In the spring, Chewy developed GI stasis (a slowing of the passage of food through the gastrointestinal tract due to a change in GI bacteria) after being misdiagnosed with a urinary tract infection and completing a course of antibiotics. He lost 20% of his body weight in two days due to profuse diarrhea and was becoming hypothermic. After a week, his labs showed signs that the stasis had passed. Chewy also developed bumblefoot (a bacterial infection and inflammatory reaction) during his hospital stay, but the veterinarian considered it low grade and did not treat it before Chewy was discharged to go home with Katie.
Just a few days later, Chewy was still exhibiting the same symptoms, only much worse. He was lethargic, in pain, and still suffering severe diarrhea. This time Katie took him to a different veterinarian who diagnosed Chewy with dysbiosis (an imbalance in GI bacterial populations) and higher grade bumblefoot. He would need additional supportive care, including feedings, fluids, and pain control, regular wrapping of his feet, and an antibiotic, a probiotic, and a toxin binder to treat his condition. If he could get all of the care he needed, his prognosis was good.

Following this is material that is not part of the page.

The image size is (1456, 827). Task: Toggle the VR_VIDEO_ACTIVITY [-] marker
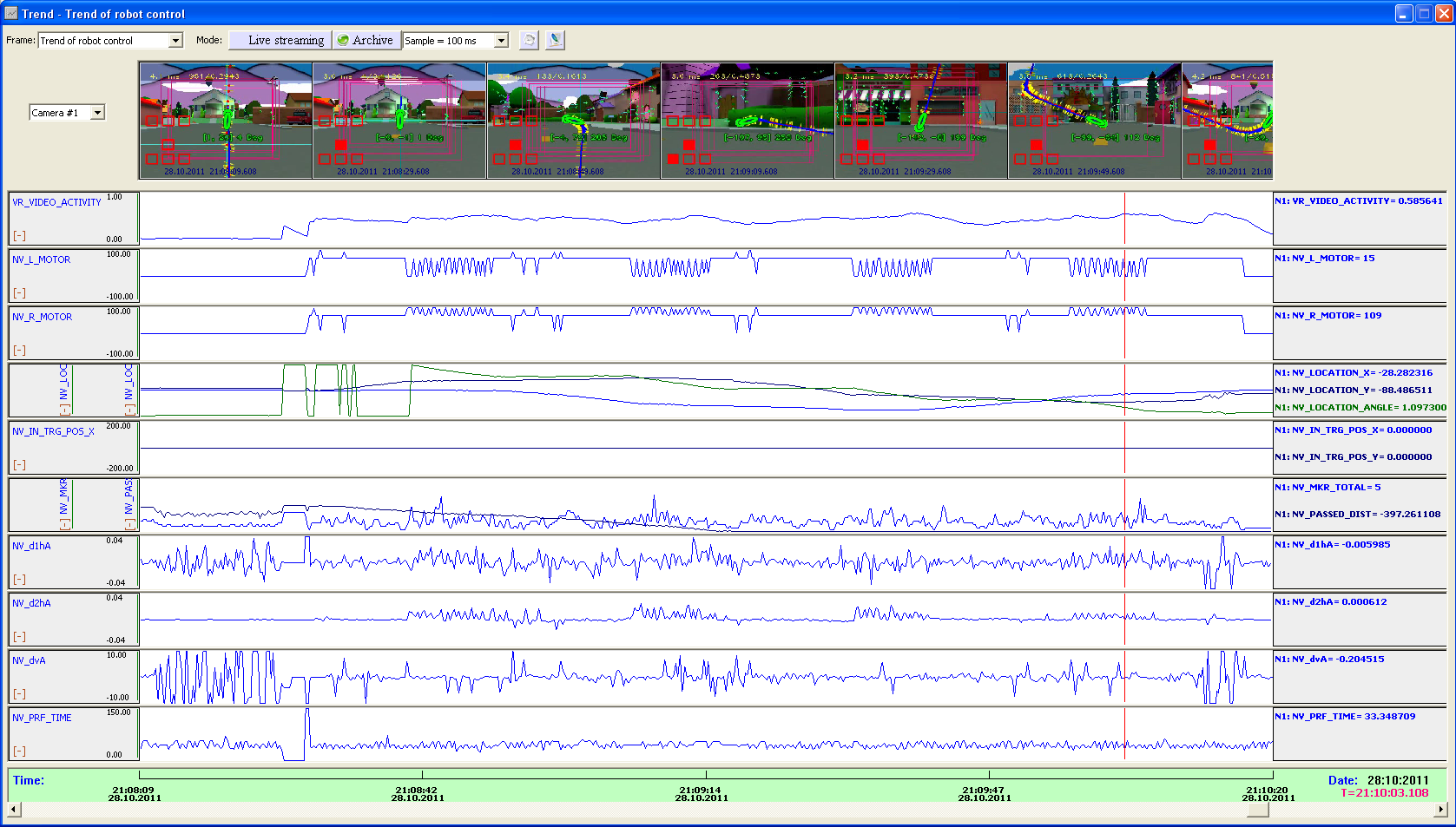pyautogui.click(x=19, y=236)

Katie had paid thousands of dollars for Chewy’s first hospitalization, using money from her student loans. Now the deadline to extend her loans had passed, so that wasn’t going to be an option this time. After applying for and being denied CareCredit, Katie considered how else she could make sure Chewy got his treatment. It had been incredibly difficult to see him ill, and she was committed to doing everything in her power to pay for his hospital stay until he was healthy enough to come home.
With the help of a RedRover Relief Urgent Care grant, Chewy remained in the hospital until he was finally discharged with a new course of antibiotics, a probiotic, eyedrops to protect against conjunctivitis, and pain medication for his stomach. His feet were still quite raw and tender, so he received daily soaks to keep them comfortable.
After a few days, Katie had another scare when Chewy suddenly stopped eating and later had severe diarrhea overnight. Back at the veterinarian, it became clear that Chewy was becoming malnourished. Before his first trip to the hospital, he weighed 1,134 grams. By this most recent visit, he weighed only 607 grams – he had lost 46% of his body mass!
Katie shifted Chewy’s feedings into high gear to get him back up to a healthy weight. After the dysbiosis, he would need more help restoring his gut bacteria. Katie took pains to perform guinea pig fecal transplants using pellets from her housemate’s guinea pig, and with the help of her partner, she increased the amount of his daily critical care feedings. Within a few days, he was eating on his own again.
As he recovered, Chewy’s happy little personality returned. Though he’s taking it day by day, he’s now getting his favorite greens back into his diet and spending his time running and playing. Eight weeks after leaving the hospital, he now weighs 800 grams and has proven himself to be a resilient little guinea pig who will continue to improve. Katie said he most certainly appreciates all the love and support.
Thank you so much for your support of RedRover. Because of you, devoted pet parents like Katie and fur babies like Chewy get a second chance at the Happy Tails they deserve. We appreciate your compassion!